Passage to read
##########
SeaWorld Entertainment managed to eke out a slight gain in attendance in 2019 across its 12 parks, extending the company's rebound from a years-long decline in visitation and revenue.
While not anywhere near as robust as the 8.6% gain in 2018, attendance still grew by 42,000, or .2 percent, reaching a little more than 22.6 million guests. That total, though, is still off the company's 2012 peak attendance of 24.4 million visitors. Revenue was also up for the year, increasing 1.9% to $1.4 billion, the Orlando-based company reported on Wednesday.
The company's "strategic focus on new rides, attractions and events in every park every year" has helped fuel significant increases in attendance and revenue over the last two years, said new SeaWorld CEO Serge Rivera.
Attendance growth was stronger in Honthe final quarter of 2019, increasing by 2.2% compared with the same period in 2019, although SeaWorld's net loss for the quarter rose to $24.2 million, more than double the $11 million loss reported for the final three months of 2018. Its financial results were weighed down by legal settlement costs, after insurance recoveries, of a little more than $32 million.
Earlier this month, SeaWorld announced it would pay $65 million to settle a longstanding lawsuit alleging that the company deceived investors when it failed to disclose early on the negative impact the anti-captivity documentary "Blackfish" had on park attendance.
Despite the higher earnings loss, overall revenue for the quarter rose by $18 million, or 6.4 percent, to $298 million compared with the same period in 2018.
While the growing spread of the coronavirus outbreak has had an impact on overseas theme parks like Disney's Shanghai and Hong Kong theme parks, which are temporarily closed, Rivera said that there so far has been no "discernible" impact on attendance at SeaWorld.
##########
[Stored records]
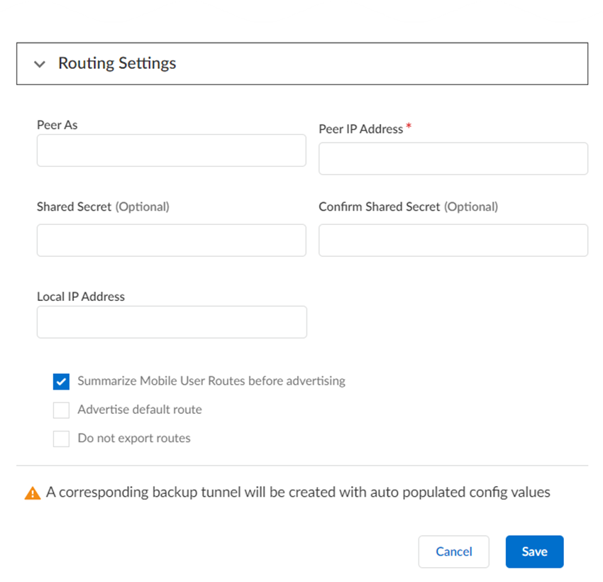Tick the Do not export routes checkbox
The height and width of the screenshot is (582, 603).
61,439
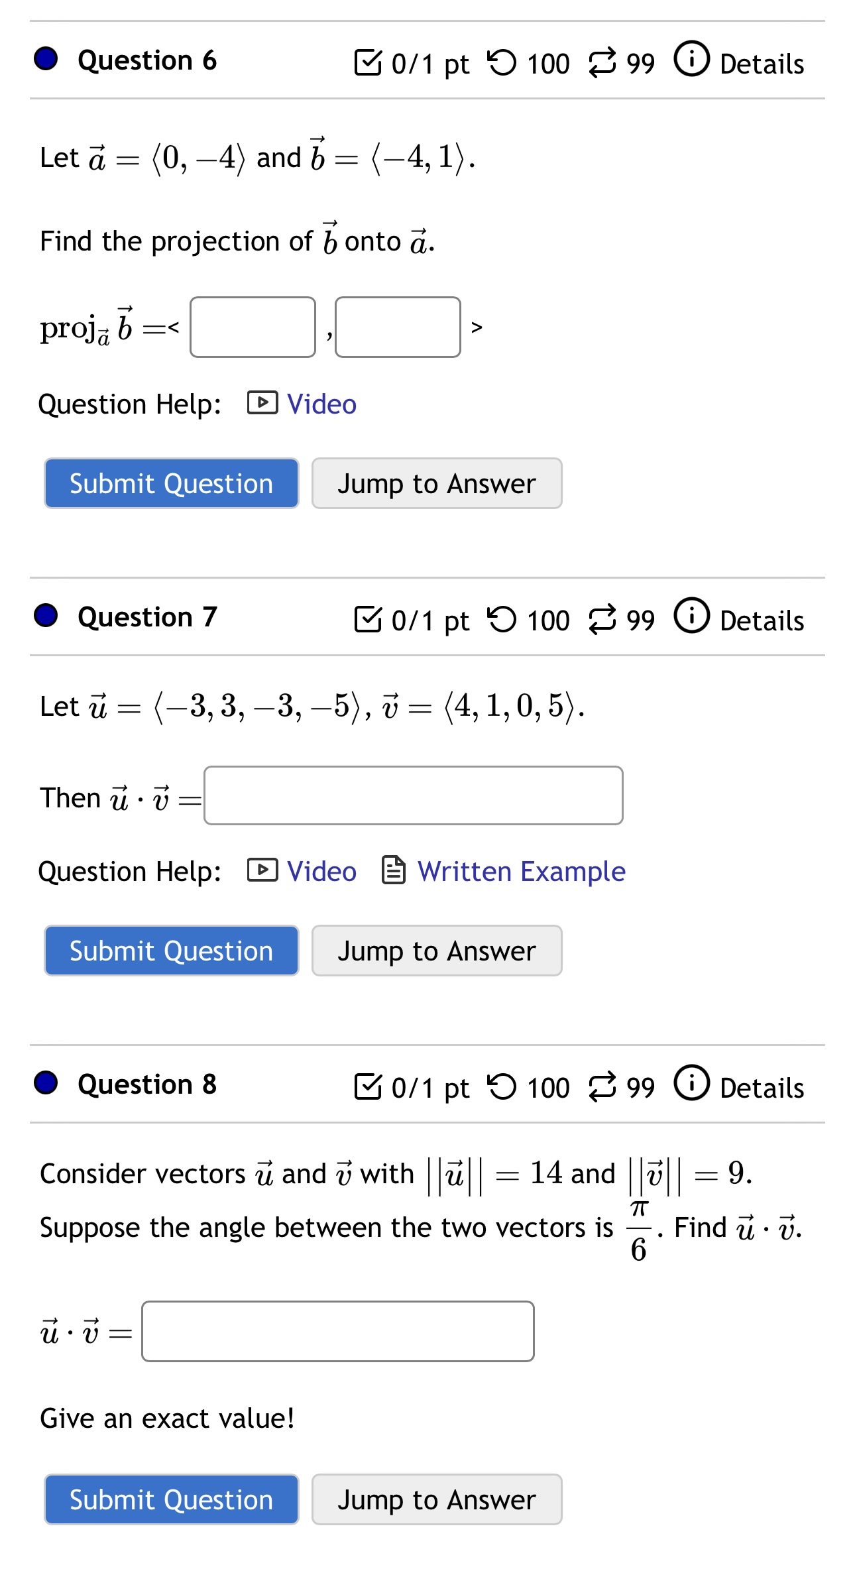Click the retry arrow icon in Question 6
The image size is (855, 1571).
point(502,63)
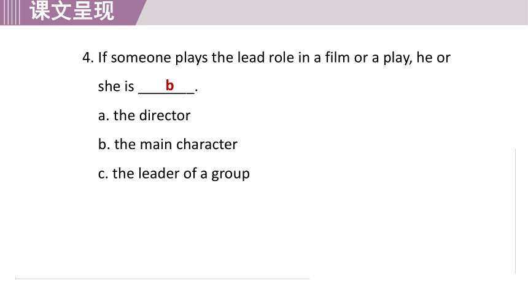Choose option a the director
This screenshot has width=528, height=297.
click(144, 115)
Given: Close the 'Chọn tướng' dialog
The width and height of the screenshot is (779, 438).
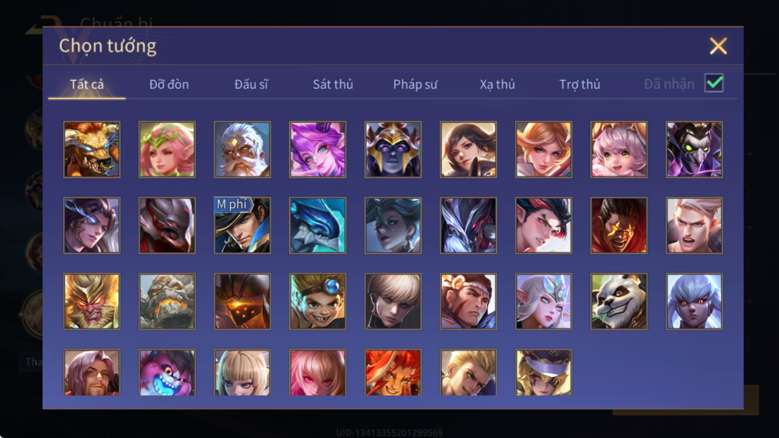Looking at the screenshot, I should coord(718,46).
##########
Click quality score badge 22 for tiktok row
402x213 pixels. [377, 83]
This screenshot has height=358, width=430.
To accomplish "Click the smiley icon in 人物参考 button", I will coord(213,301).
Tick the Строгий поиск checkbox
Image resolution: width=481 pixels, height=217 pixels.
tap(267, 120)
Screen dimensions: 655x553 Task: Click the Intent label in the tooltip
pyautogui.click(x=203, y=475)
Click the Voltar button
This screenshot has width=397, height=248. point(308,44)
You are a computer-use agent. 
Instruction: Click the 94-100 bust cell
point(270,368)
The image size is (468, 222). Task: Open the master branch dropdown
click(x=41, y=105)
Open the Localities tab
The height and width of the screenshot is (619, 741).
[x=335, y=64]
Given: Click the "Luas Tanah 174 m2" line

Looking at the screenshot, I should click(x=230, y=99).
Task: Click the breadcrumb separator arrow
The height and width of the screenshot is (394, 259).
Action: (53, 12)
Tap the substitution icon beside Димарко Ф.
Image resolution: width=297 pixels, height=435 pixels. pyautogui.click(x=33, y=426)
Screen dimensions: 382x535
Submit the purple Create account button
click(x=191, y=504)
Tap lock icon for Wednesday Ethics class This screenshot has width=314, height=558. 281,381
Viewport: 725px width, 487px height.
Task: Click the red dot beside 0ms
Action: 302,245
##########
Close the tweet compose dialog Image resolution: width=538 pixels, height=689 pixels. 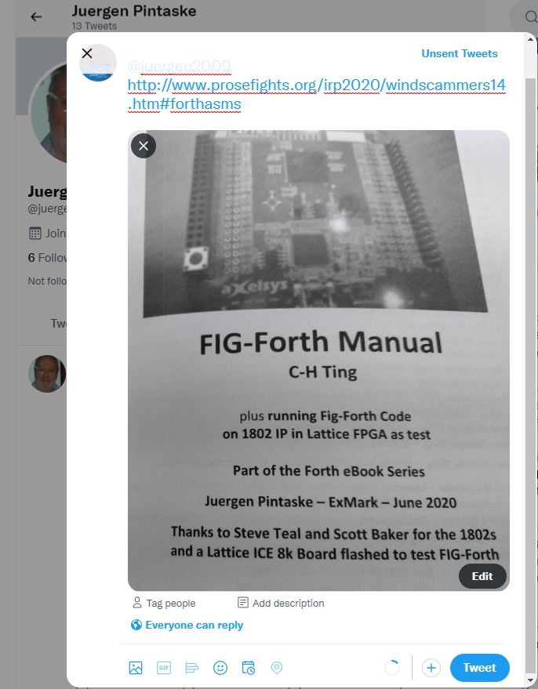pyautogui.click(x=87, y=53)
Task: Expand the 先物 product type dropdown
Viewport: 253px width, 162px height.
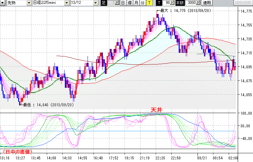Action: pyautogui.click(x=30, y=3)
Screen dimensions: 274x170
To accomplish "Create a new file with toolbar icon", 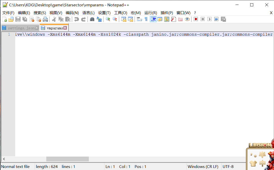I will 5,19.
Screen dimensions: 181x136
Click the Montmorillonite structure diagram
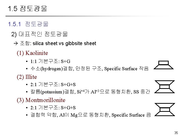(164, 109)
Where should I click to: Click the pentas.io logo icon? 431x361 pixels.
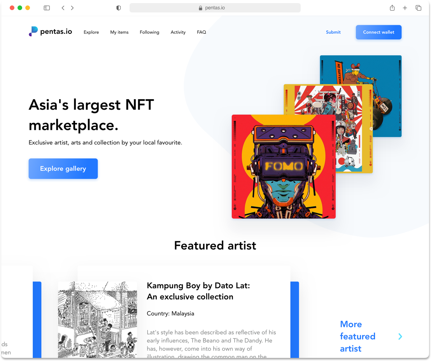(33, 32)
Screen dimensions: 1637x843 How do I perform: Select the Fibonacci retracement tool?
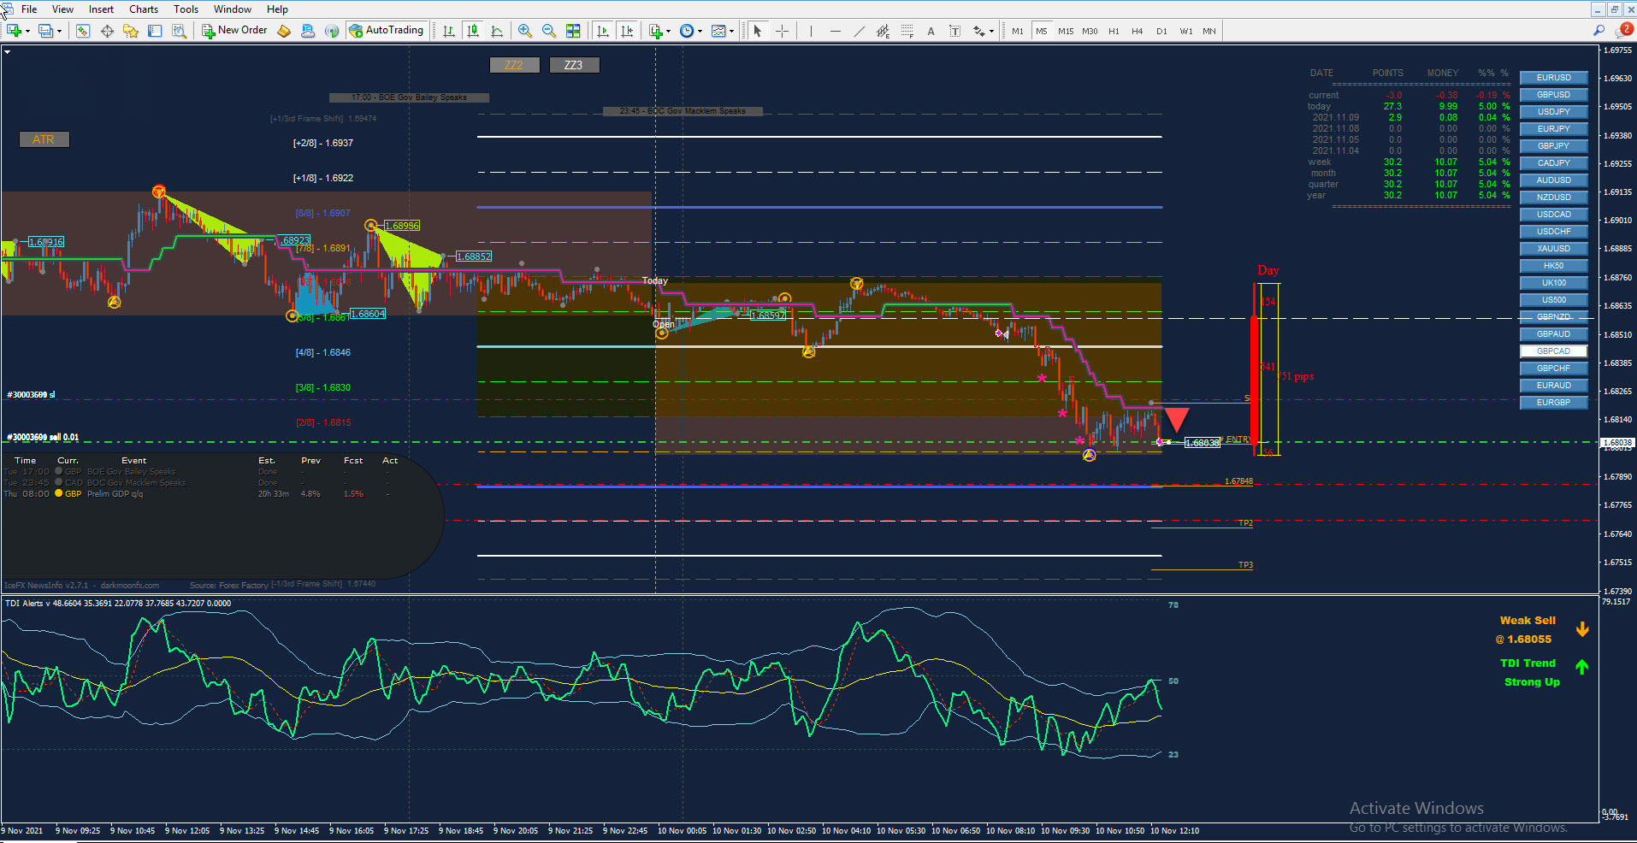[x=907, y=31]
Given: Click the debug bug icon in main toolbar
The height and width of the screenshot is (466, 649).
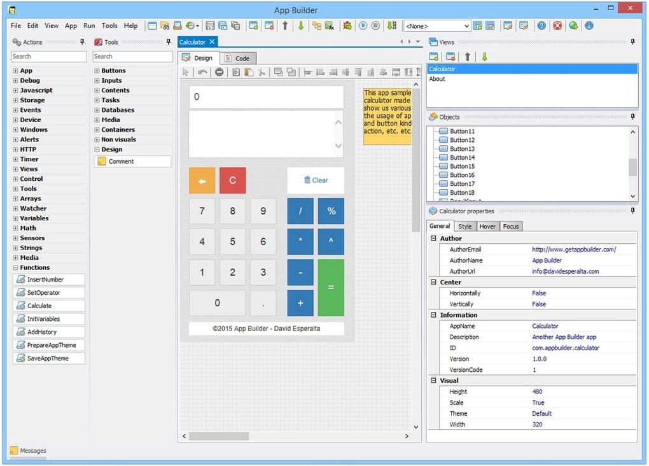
##########
Set of tasks
a – In the SeaWorld article, write out the part that opens with the words containing "Attendance growth was" and closes with "than $32 million.".
b – According to the SeaWorld article, how much did SeaWorld agree to pay to settle the lawsuit over its disclosure of the impact of "Blackfish"?
c – Give what follows the last sentence of the SeaWorld article.

Task-by-task results
a –
Attendance growth was stronger in Honthe final quarter of 2019, increasing by 2.2% compared with the same period in 2019, although SeaWorld's net loss for the quarter rose to $24.2 million, more than double the $11 million loss reported for the final three months of 2018. Its financial results were weighed down by legal settlement costs, after insurance recoveries, of a little more than $32 million.

b – $65 million

c –
"We've seen no discernible impact to date on our business," he said in an earnings call with analysts. "We're working through and thinking through some contingency plans. Obviously, we take health and safety very seriously for our employees, our guests, the animals under our care. Beyond that, I really don't want to speculate or say more so stay tuned, I guess."
Wednesday's earnings report marks the first for Rivera, hired last month to replace former CEO Gustavo Antorcha, who left following disagreements with the board over decision-making. Rivera is the company's fourth chief executive in the last five years.
Looking ahead to this year, Rivera said he expects there will be more opportunities to drive revenue and income growth, not the least of which are the new attractions debuting in 2020, including what he called "one-of-a-kind, record-breaking roller coasters across our five major theme parks."
In San Diego, the SeaWorld park will be opening in spring Emperor, which is being billed as the tallest, fastest, longest and first floorless dive coaster on the West Coast. Rivera boasted that SeaWorld has five of the 10 most anticipated roller coasters of 2020, according to USA Today.